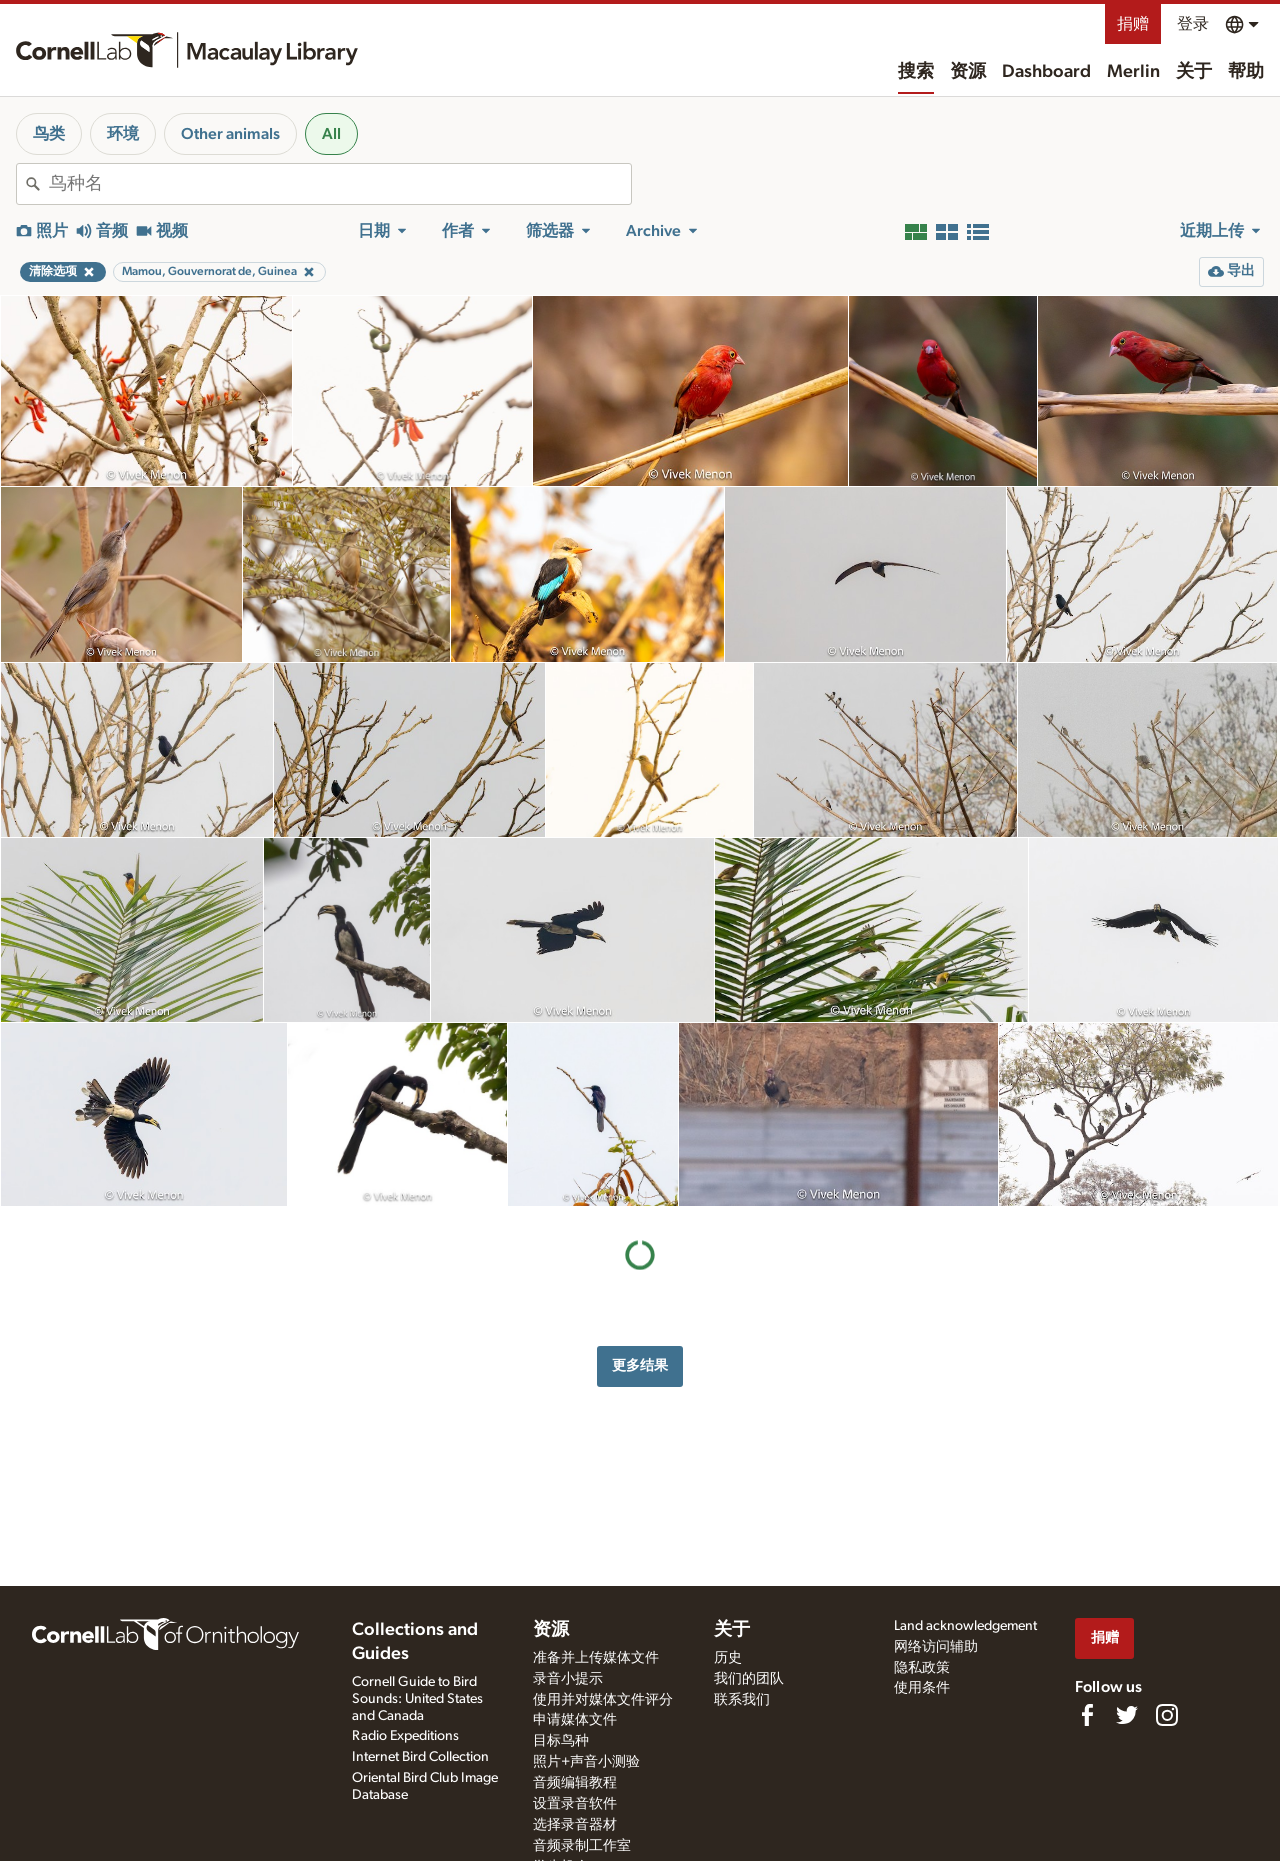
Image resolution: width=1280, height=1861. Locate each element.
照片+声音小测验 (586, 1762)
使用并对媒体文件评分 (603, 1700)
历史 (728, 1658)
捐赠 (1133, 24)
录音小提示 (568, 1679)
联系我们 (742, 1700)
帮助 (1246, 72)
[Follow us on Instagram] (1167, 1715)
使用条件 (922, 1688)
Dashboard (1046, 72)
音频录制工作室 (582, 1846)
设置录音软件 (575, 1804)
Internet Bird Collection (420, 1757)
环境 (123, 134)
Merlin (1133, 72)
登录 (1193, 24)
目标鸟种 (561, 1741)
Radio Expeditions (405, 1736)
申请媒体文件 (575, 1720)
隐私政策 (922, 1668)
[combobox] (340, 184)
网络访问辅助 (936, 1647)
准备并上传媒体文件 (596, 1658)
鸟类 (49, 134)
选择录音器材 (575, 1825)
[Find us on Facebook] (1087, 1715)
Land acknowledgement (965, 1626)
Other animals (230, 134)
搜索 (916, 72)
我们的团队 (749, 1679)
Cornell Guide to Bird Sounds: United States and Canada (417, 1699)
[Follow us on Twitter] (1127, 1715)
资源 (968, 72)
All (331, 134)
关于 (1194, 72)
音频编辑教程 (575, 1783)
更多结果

==

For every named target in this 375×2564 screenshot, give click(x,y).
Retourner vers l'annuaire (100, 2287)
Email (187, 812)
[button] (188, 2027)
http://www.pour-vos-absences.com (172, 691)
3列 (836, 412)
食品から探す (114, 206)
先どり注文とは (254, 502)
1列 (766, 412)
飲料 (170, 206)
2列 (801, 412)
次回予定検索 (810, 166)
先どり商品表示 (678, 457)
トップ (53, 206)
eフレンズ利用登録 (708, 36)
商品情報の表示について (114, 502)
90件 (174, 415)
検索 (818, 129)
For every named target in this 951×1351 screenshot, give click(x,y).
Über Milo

**EXERCISE BRIEF:** Can you update the material from the line containing "环境 (123, 134)" through the line containing "[Follow us on Twitter] (1127, 1715)", swapping "Other animals" for "Other wildlife" and keeping everything else the same?

**FINISHED TASK:**
环境 (123, 134)
Merlin (1133, 72)
登录 (1193, 24)
目标鸟种 (561, 1741)
Radio Expeditions (405, 1736)
申请媒体文件 (575, 1720)
隐私政策 (922, 1668)
[combobox] (340, 184)
网络访问辅助 (936, 1647)
准备并上传媒体文件 (596, 1658)
鸟类 (49, 134)
选择录音器材 (575, 1825)
[Find us on Facebook] (1087, 1715)
Land acknowledgement (965, 1626)
Other wildlife (230, 134)
搜索 (916, 72)
我们的团队 (749, 1679)
Cornell Guide to Bird Sounds: United States and Canada (417, 1699)
[Follow us on Twitter] (1127, 1715)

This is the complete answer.